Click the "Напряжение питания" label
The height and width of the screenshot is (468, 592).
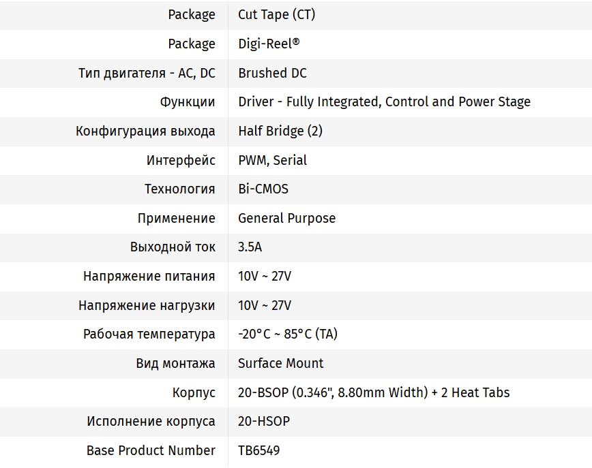[149, 276]
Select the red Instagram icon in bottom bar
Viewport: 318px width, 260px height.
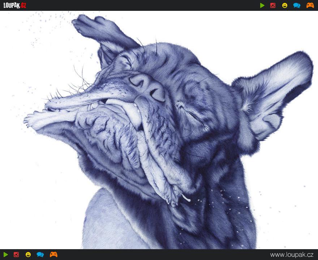pos(16,255)
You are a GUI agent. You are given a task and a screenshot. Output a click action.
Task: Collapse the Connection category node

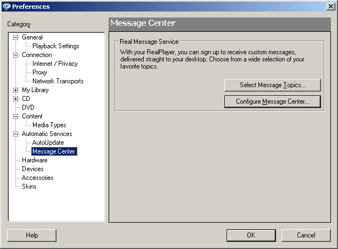click(x=16, y=55)
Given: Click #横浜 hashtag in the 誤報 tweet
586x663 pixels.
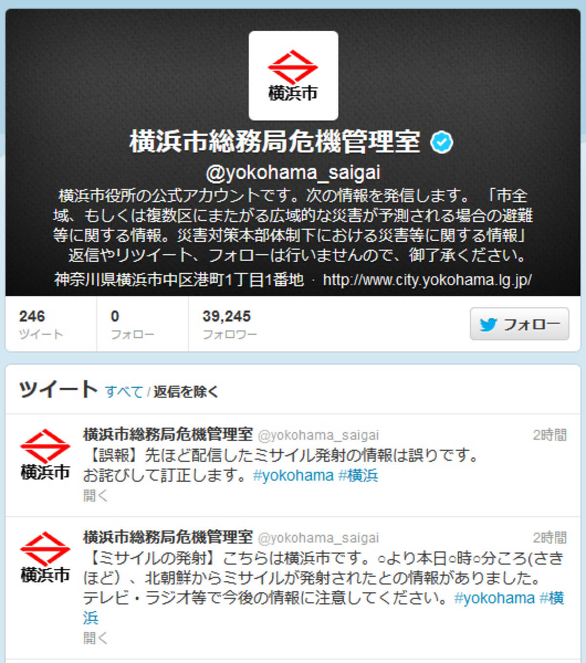Looking at the screenshot, I should (358, 476).
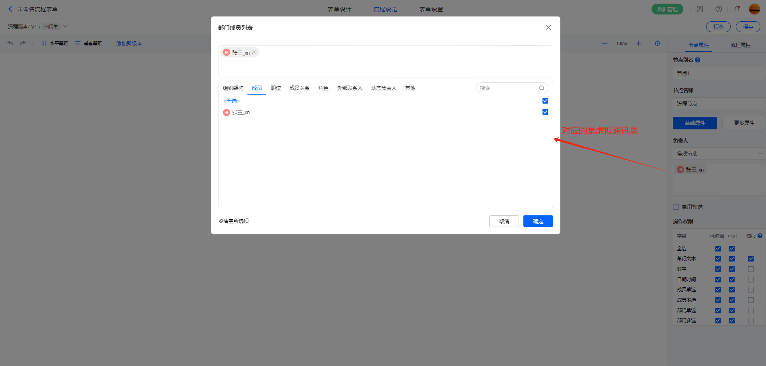This screenshot has width=766, height=366.
Task: Zoom in with the plus icon
Action: pyautogui.click(x=638, y=43)
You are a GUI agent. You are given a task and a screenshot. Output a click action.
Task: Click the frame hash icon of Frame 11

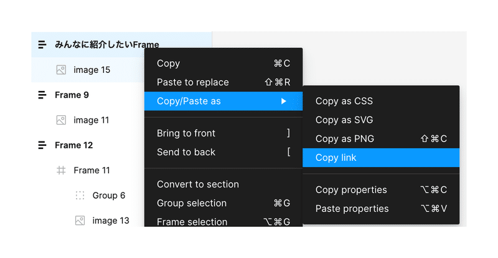pos(61,171)
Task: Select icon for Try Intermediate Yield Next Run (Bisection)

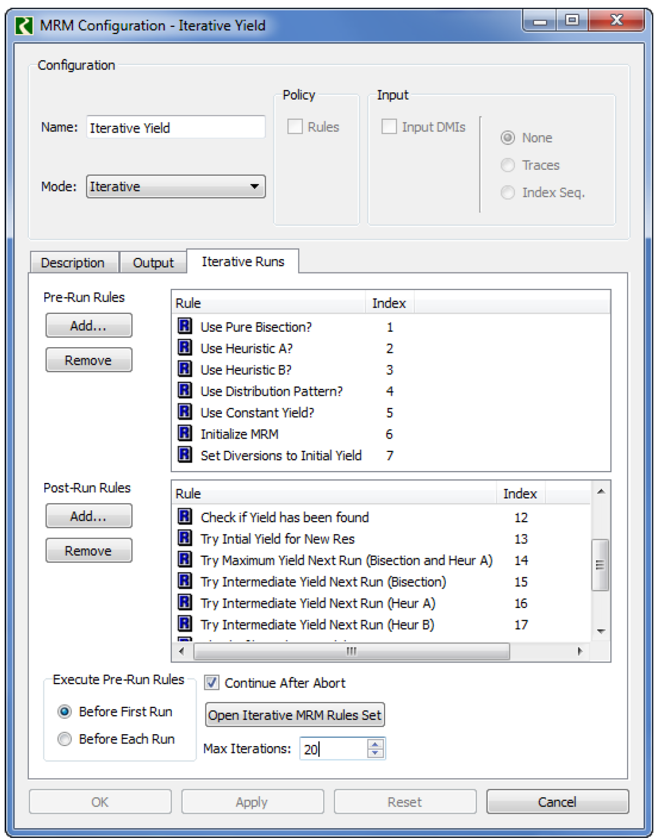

══════════

What you need to do
A complete and exact copy of the records is required. Exclude the pictures.

Result
Click the "Напряжение питания" label
The height and width of the screenshot is (468, 592).
[149, 276]
Select the red Instagram icon in bottom bar
Viewport: 318px width, 260px height.
pos(16,255)
You are a GUI agent. You are given a task and a screenshot. Output a click action.
Task: Collapse the Connection category node

click(x=16, y=55)
Given: Click #横浜 hashtag in the 誤報 tweet
586x663 pixels.
Looking at the screenshot, I should (358, 476).
This screenshot has width=766, height=366.
Task: Zoom in with the plus icon
Action: pyautogui.click(x=638, y=43)
You are a GUI agent. You are given a task and a screenshot. Output a click action.
Task: Click the frame hash icon of Frame 11

pos(61,171)
Task: Select icon for Try Intermediate Yield Next Run (Bisection)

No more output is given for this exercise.